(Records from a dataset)
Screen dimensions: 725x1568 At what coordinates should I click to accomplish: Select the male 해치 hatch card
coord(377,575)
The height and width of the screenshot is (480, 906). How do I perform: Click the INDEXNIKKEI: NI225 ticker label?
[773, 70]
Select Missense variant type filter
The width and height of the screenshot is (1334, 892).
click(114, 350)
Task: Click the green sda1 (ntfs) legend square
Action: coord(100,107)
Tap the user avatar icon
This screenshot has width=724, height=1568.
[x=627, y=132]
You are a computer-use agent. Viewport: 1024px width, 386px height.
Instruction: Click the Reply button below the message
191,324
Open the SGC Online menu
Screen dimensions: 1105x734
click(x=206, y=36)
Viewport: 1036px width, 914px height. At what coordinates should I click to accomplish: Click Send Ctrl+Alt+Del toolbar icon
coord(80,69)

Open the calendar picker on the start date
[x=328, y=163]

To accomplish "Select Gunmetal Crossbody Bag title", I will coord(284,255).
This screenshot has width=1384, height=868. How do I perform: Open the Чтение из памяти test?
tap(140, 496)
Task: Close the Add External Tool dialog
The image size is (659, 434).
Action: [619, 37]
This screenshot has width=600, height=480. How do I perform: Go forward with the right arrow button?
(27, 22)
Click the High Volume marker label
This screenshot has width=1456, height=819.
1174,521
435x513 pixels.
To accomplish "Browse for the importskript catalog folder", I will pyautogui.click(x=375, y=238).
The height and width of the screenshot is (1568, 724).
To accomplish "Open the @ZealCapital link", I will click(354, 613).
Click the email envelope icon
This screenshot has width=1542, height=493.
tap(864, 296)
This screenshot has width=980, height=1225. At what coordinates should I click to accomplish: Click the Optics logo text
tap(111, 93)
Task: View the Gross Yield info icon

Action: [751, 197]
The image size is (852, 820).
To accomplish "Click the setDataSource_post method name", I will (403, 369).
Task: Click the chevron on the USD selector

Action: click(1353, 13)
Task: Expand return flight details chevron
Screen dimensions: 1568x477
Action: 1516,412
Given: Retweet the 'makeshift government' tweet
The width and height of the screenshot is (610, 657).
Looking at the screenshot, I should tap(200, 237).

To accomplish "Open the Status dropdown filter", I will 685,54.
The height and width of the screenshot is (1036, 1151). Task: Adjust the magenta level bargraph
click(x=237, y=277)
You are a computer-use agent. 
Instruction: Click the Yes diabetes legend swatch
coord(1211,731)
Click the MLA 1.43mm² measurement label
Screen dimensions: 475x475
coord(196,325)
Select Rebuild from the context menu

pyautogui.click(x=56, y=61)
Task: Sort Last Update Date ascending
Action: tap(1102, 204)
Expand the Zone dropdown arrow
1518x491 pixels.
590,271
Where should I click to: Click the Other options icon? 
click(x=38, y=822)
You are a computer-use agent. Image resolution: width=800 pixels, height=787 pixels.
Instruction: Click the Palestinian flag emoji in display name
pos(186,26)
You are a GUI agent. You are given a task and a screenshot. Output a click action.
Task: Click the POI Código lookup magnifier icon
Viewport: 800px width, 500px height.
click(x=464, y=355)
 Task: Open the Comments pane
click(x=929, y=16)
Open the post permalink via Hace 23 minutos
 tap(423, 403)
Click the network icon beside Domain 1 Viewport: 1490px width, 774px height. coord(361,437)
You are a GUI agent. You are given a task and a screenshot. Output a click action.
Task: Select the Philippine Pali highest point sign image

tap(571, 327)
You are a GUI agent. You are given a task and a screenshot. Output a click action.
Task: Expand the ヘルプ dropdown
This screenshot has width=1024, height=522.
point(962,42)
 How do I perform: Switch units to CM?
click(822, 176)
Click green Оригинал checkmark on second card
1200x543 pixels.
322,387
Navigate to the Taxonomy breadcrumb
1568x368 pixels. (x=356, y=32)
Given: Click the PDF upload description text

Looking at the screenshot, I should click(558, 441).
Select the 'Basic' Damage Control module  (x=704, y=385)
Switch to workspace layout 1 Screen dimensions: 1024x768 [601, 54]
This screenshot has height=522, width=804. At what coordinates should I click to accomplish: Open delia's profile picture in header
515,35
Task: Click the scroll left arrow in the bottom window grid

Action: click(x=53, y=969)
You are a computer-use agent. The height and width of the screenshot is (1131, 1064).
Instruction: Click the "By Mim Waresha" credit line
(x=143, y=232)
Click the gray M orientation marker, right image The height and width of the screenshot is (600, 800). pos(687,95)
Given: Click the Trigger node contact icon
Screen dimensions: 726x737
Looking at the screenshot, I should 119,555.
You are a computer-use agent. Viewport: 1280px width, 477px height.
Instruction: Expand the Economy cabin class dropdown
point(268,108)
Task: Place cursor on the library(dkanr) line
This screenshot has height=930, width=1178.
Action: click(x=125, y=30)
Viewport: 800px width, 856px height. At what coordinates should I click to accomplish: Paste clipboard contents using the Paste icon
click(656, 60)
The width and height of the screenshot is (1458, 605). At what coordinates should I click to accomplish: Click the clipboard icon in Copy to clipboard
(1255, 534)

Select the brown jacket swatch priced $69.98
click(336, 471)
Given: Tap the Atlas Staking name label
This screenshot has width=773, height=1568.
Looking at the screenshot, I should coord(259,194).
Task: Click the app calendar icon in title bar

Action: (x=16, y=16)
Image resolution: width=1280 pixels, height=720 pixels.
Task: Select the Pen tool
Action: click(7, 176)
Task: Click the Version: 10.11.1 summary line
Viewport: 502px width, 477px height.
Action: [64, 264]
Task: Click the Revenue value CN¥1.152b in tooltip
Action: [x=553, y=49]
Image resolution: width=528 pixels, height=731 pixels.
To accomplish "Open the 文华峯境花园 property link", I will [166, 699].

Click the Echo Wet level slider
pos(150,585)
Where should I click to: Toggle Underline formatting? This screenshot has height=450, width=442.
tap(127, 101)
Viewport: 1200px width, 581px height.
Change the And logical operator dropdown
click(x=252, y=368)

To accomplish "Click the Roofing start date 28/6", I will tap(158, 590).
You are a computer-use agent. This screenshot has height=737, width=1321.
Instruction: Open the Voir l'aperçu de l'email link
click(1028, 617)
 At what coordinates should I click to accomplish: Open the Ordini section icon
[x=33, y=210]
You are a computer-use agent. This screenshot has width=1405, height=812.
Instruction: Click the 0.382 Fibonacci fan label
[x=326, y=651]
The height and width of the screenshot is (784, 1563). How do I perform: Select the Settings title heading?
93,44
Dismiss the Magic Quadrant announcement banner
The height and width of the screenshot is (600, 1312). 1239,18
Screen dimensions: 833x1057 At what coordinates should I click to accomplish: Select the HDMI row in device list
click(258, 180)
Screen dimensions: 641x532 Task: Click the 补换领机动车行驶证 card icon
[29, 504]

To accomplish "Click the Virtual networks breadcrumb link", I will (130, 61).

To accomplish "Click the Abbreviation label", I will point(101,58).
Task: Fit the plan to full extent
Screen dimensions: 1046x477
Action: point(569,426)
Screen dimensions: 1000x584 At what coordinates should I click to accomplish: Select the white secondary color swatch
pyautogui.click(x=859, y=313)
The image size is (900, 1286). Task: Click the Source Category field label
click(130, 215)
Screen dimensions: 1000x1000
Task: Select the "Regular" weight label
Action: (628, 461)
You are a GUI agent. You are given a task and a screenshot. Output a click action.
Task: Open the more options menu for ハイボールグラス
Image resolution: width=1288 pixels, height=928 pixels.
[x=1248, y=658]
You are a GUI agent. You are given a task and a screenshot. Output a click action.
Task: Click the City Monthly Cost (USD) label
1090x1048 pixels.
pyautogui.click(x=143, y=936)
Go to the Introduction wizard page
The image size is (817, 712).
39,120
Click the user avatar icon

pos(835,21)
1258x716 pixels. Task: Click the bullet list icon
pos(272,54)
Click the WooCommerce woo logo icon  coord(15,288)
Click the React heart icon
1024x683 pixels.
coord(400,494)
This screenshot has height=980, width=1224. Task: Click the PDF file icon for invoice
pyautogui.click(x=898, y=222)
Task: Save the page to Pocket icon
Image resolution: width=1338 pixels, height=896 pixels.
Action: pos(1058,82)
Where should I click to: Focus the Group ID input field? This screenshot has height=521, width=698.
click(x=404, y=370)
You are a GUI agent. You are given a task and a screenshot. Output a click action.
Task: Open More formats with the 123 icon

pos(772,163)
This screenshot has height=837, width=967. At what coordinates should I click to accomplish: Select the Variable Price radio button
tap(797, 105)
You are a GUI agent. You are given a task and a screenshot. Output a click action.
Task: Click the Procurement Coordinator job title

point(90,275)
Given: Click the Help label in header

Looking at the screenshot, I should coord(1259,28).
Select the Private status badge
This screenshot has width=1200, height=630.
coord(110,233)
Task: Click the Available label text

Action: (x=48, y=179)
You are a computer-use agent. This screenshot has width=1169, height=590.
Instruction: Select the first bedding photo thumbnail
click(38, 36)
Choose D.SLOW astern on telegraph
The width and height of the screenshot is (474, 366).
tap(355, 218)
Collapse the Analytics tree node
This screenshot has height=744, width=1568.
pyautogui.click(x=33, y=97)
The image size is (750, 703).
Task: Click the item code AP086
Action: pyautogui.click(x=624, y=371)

* Assignment
The answer must be the line containing "has width=1169, height=590." and every line after it to the end of the data, each set down exactly.

* Problem solution
You are a computer-use agent. This screenshot has width=1169, height=590.
Instruction: Select the first bedding photo thumbnail
click(38, 36)
Choose D.SLOW astern on telegraph
The width and height of the screenshot is (474, 366).
tap(355, 218)
Collapse the Analytics tree node
This screenshot has height=744, width=1568.
pyautogui.click(x=33, y=97)
The image size is (750, 703).
Task: Click the item code AP086
Action: pyautogui.click(x=624, y=371)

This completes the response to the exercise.